烟火黄昏(2009-09-11 23:45:08)
昨晚七点钟,我站在华润万家卖场的出口处,等着接在里面玩英文购物的童童。
这是一个繁华的十字路口。再早一点时候,天空有着美丽的云霞,随着夜幕逐渐低垂,云霞渐渐消散,酽酽的深橘红和深邃的宝石蓝在天空中交汇,如同水彩,互相湮染着,间或一颗颗闪亮的星,已经牢牢钉在天幕上,连眼睛也不眨一下。那是地球的好兄弟们,童童倘若看到,肯定一个劲地要追问,它到底是不是木星?我想是的。我有时已经招架不住,小朋友的好奇心。
秋天的晚风已经吹了起来。因为梳着马尾,便觉得脖子嗖嗖地凉。风中夹带的是附近的麦当劳和大成家混合出来的烟火气,虽然我已经用过晚餐,但这种若隐若现的烟火味道,仍然让人感觉到凡尘俗世的暖意。路对面的中学下晚自习了,附近的小吃摊位都亮起了灯,街上的车子越来越多,一转眼就串成了车灯的长龙。地球亘古不变的昼夜更替,将人类的生活仍然基本牢牢固定在“日出而作日落而息”的模式,黄昏的灯火和车水马龙,就是和“回家”牵绊在一起的不变的主题。那些日落后仍然在为生计忙碌的人们,多少就有了些许无奈,些许有关生存压力的悲壮。天津话说是“业”,“业老二”用来形容努力奔波仍然温饱有虞的人,所有在“业”的人们,都早点回家吧。此时,虽然烦躁的汽笛声此起彼伏,我也安心接受了,只道是每一个方向盘后,都是一颗似箭的归心。
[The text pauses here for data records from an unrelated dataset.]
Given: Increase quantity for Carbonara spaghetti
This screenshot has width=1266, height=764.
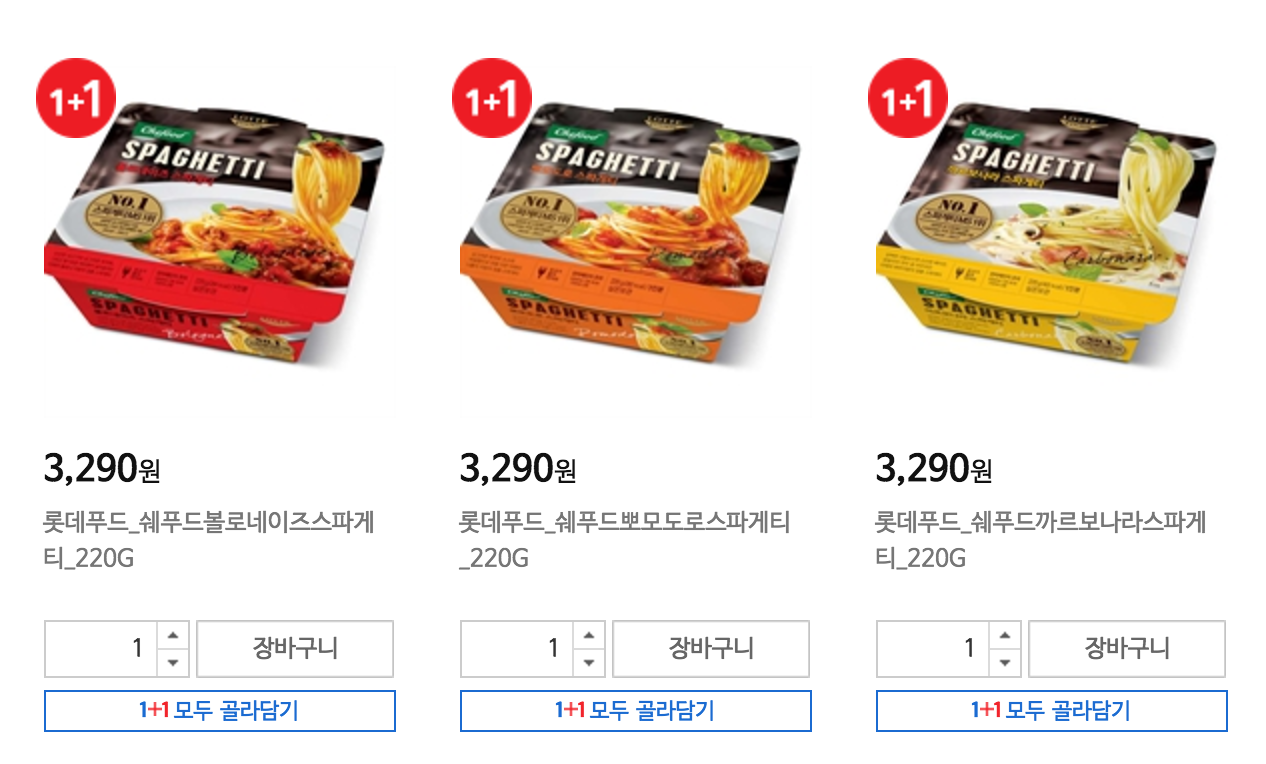Looking at the screenshot, I should click(1006, 635).
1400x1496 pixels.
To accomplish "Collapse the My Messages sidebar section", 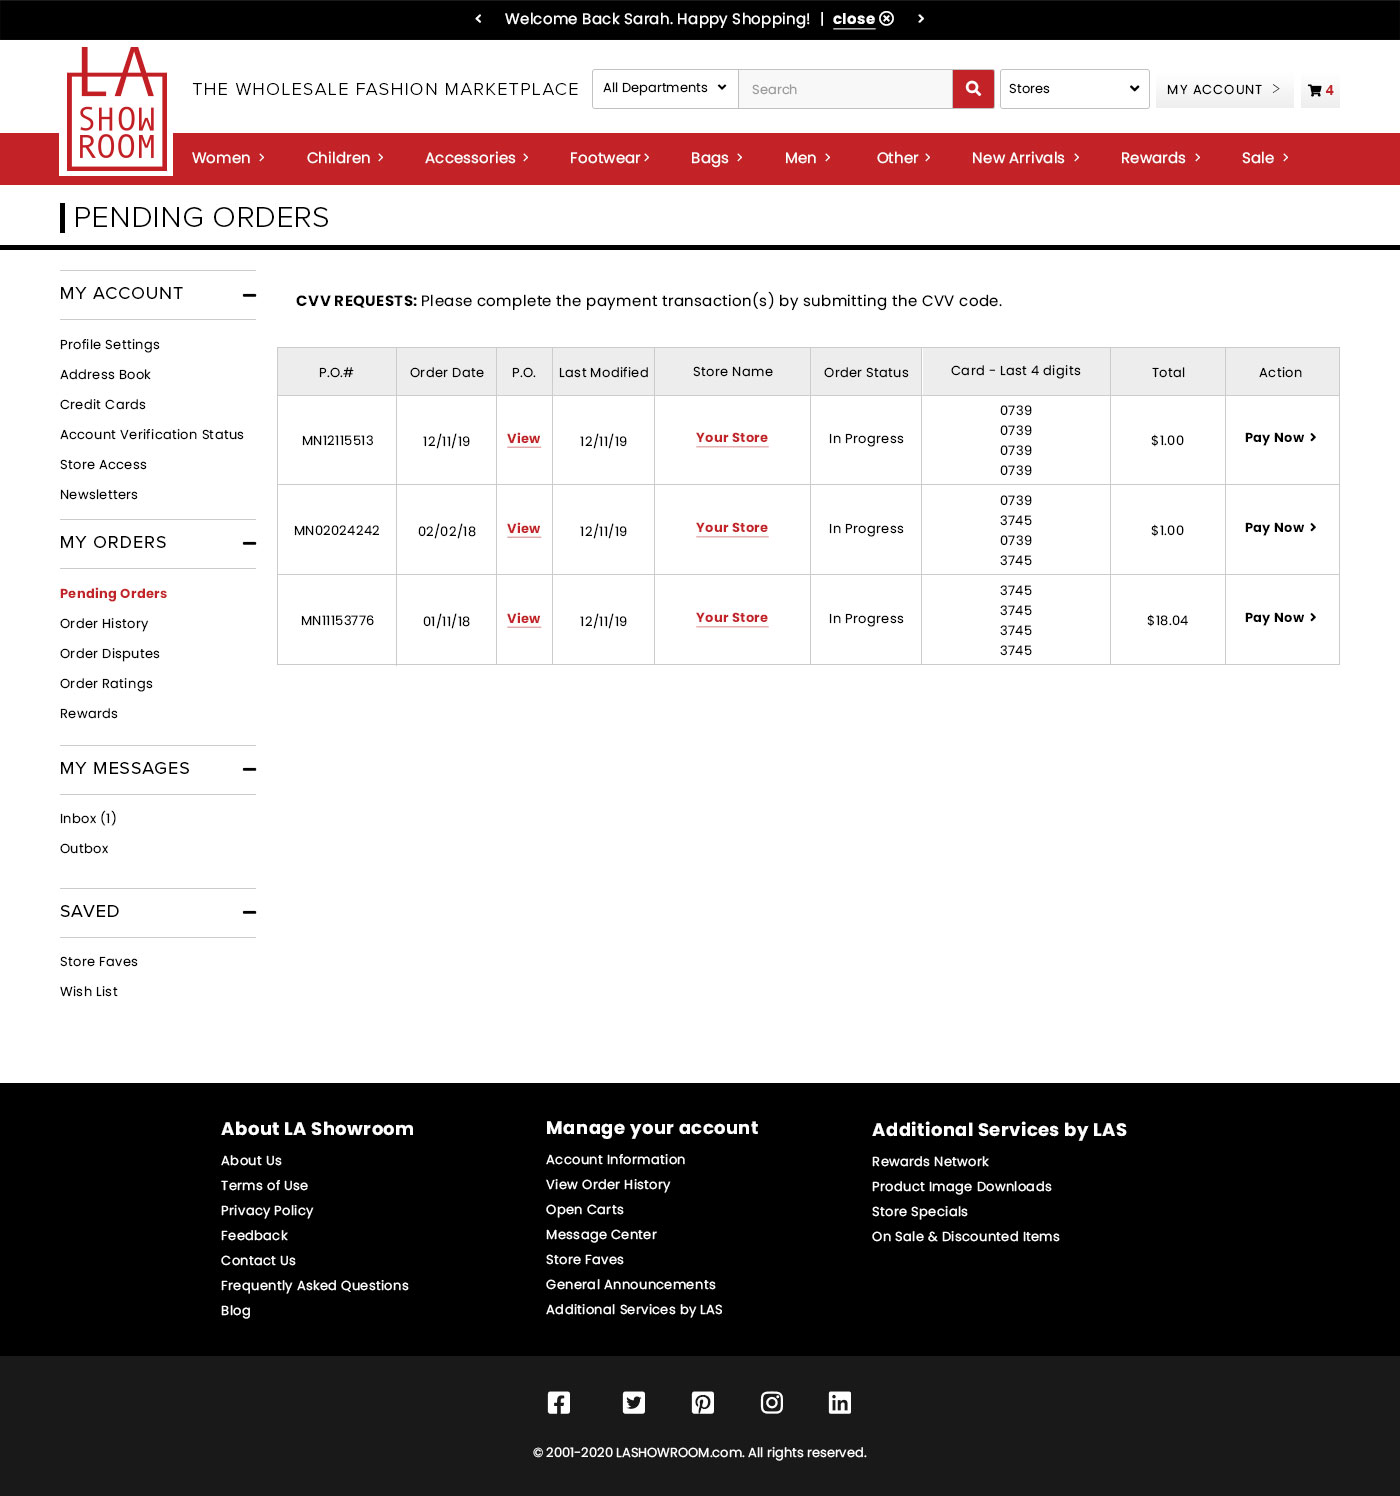I will point(249,769).
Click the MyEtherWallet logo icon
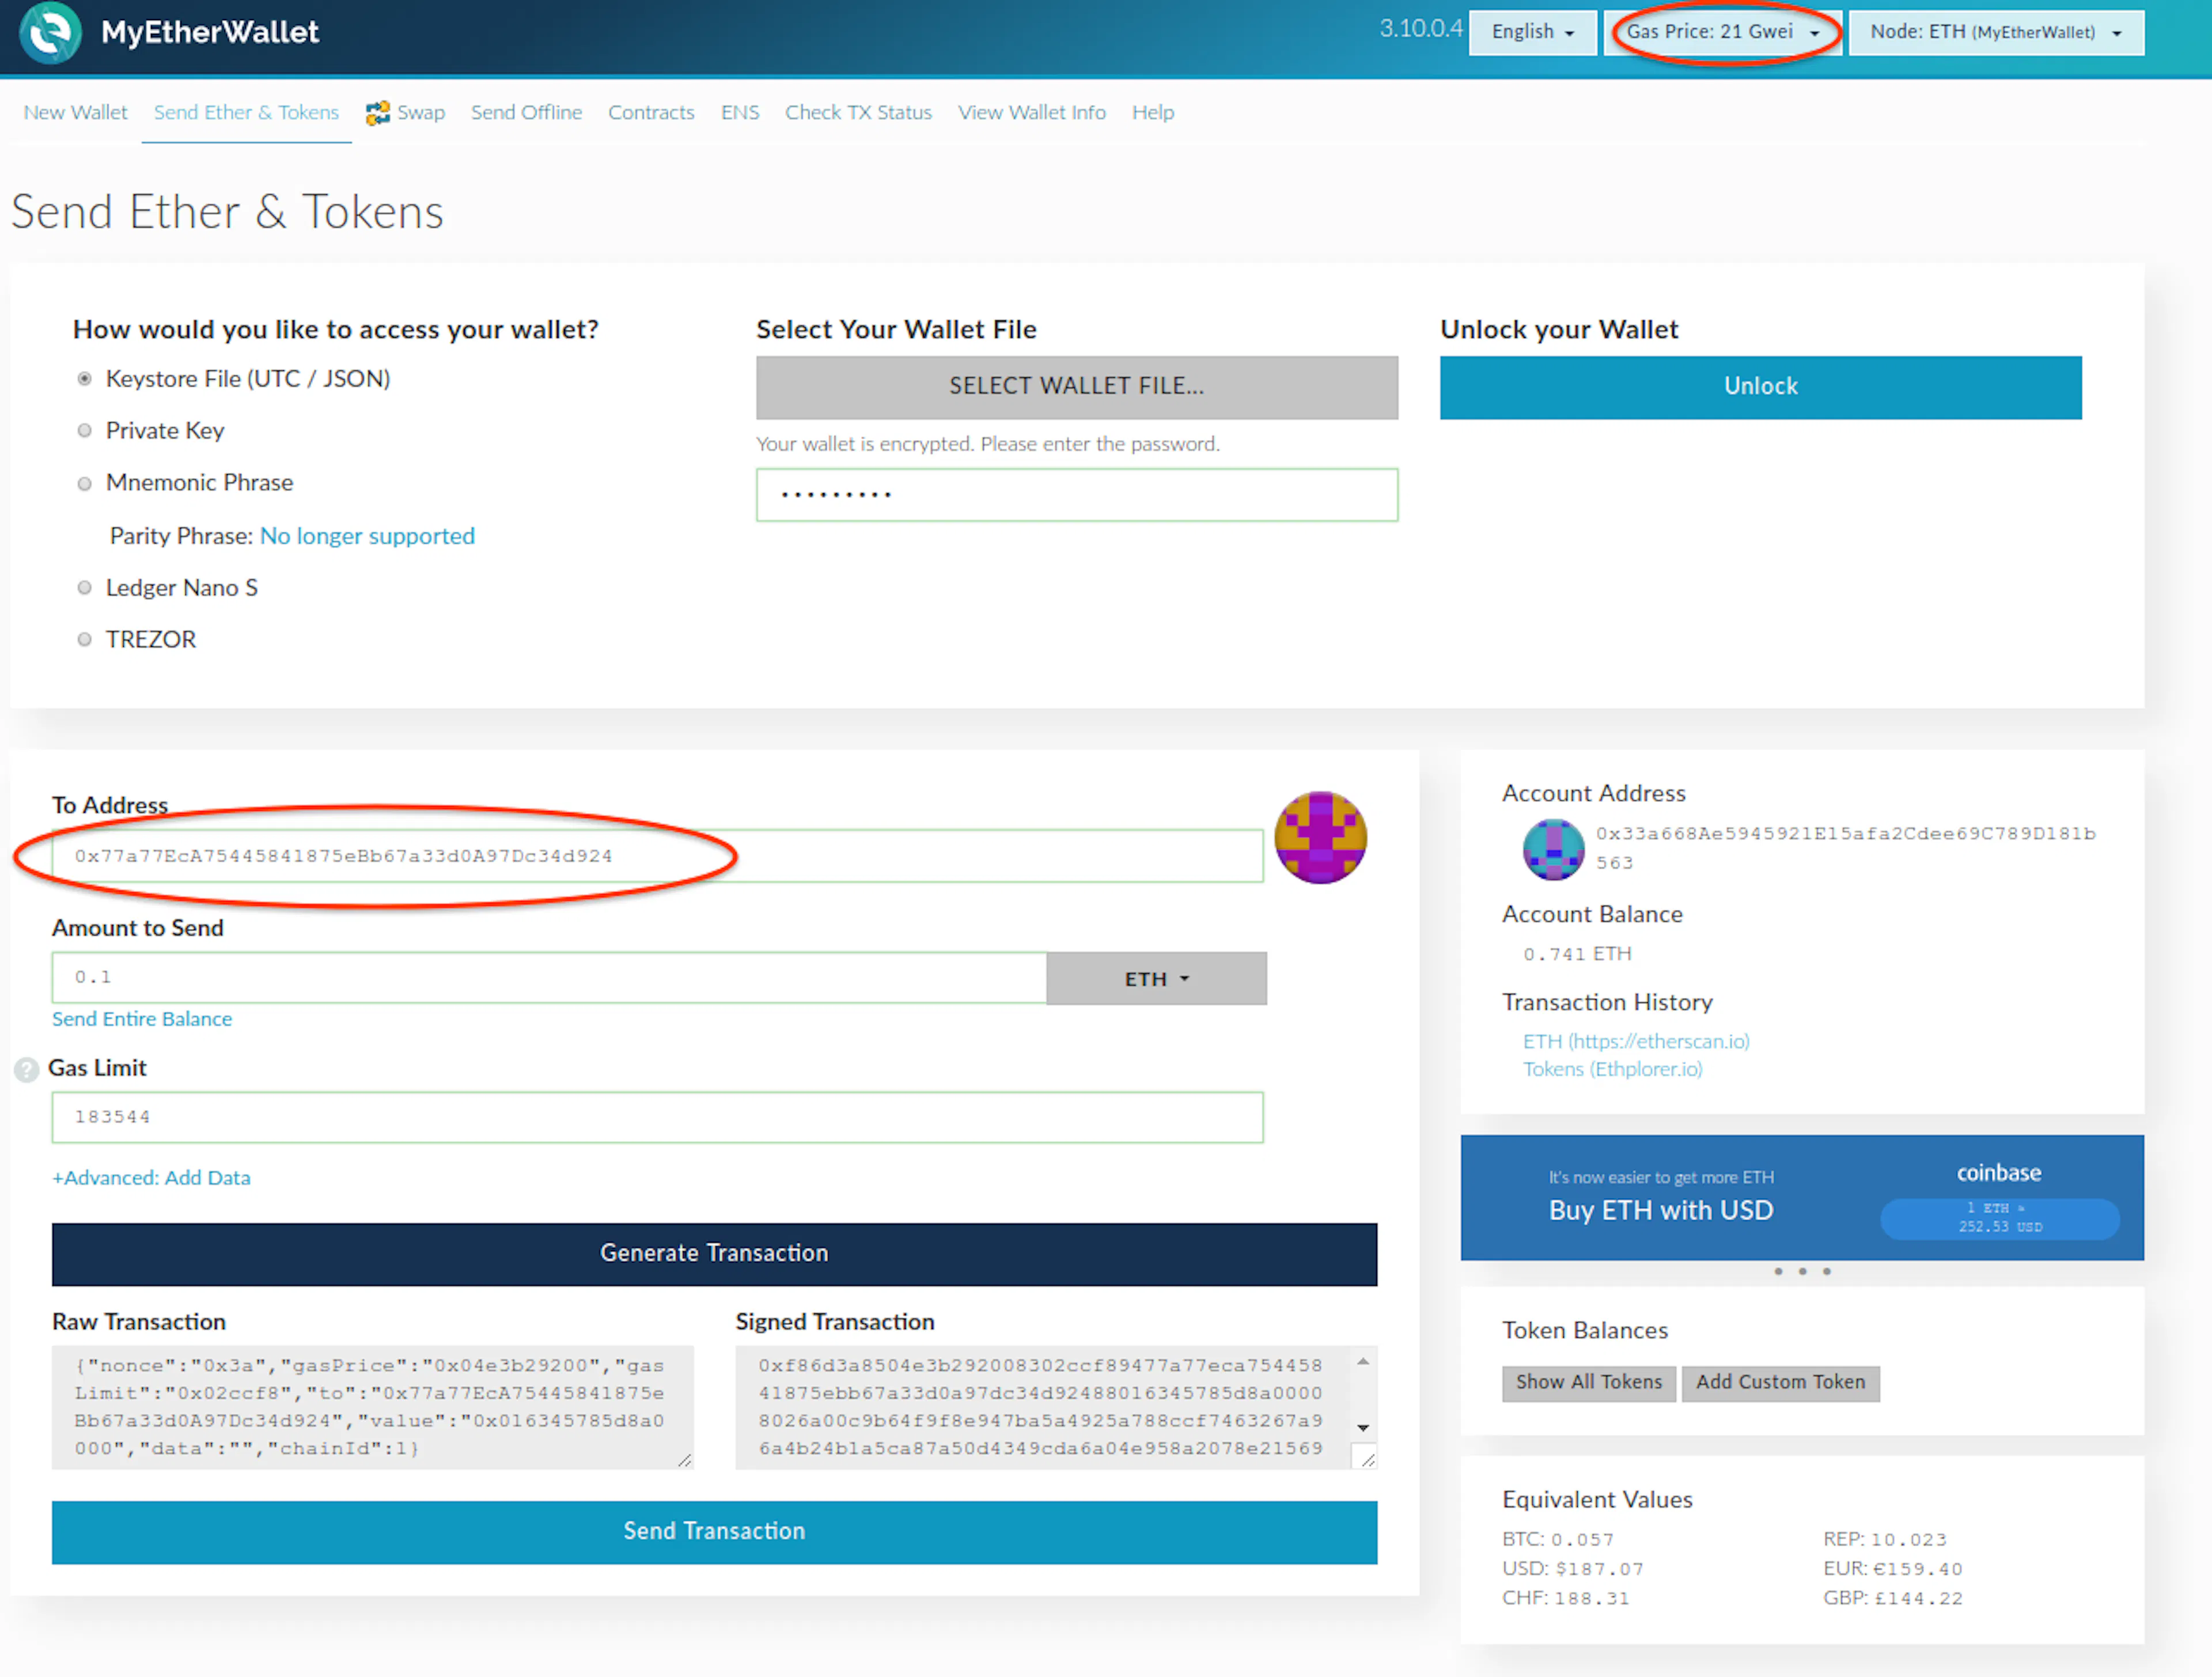Viewport: 2212px width, 1677px height. tap(50, 32)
灯光混着黄昏的微光,光线里一个粗壮的中年妇女在大声地讲电话,呵斥她的丈夫。同样的场景一两分钟后又被复制一次。我还听见一个皮肤白皙的女孩子,挂着一脸烦躁的神情,用了一个脏字骂电话那头找不到自己所在位置的人,我猜,一定是男朋友。那两个粗声大气的中年妇女,见到自己老公后,嘴里虽然不停歇地唠里唠叨地数落,话语里却透着关切。纯粹本地的女子,好像缺少一种标配的以柔克刚的武器,只有一付刀子嘴,一颗豆腐心。
转角的道牙子边上,还有个没了牙齿的衣衫褴褛的老年乞丐,一直用一只口琴吹着不成调的曲子,在喧哗的市声和车流声中,显得微弱而渺小。我有微微的感动,我想他是有自尊的,哪怕只是一点点,不伸手白拿别人的钱,虽然吹不成调,可是终究可以算一种交换。我在他旁边的摊位,买了张高清晰的盗版盘,发现钱包里有几个硬币,就留在口袋里,等童童快乐地从超市里出来时,我让他把硬币放到老爷爷的搪瓷罐里。送上一颗小小的,爱心。
童童是揣了10元钱进超市的,他知道很多他要买的东西的名字。他出来时,小手里攥着一包小小的口香糖,兴奋地跟我说,妈妈这个叫做GUM!我只买了这一个,别的我没舍得。第一次揣着这么大面额的钞票,又开心地去超市边购物边学习英文,童童的兴奋溢于言表。夜色很舒服,我们就一路散步回家,他一边走一边伸开双臂学飞机。购物兴致未尽到家前又绕道去满好屋超市买了他喜欢的尖叫。看着童童排在结账的队伍里,认真地掏出口袋里所有的东西包括钞票,认真地数出合适的钱,我心里一直在偷笑,笑那一脸严肃认真下面干净透亮的童心。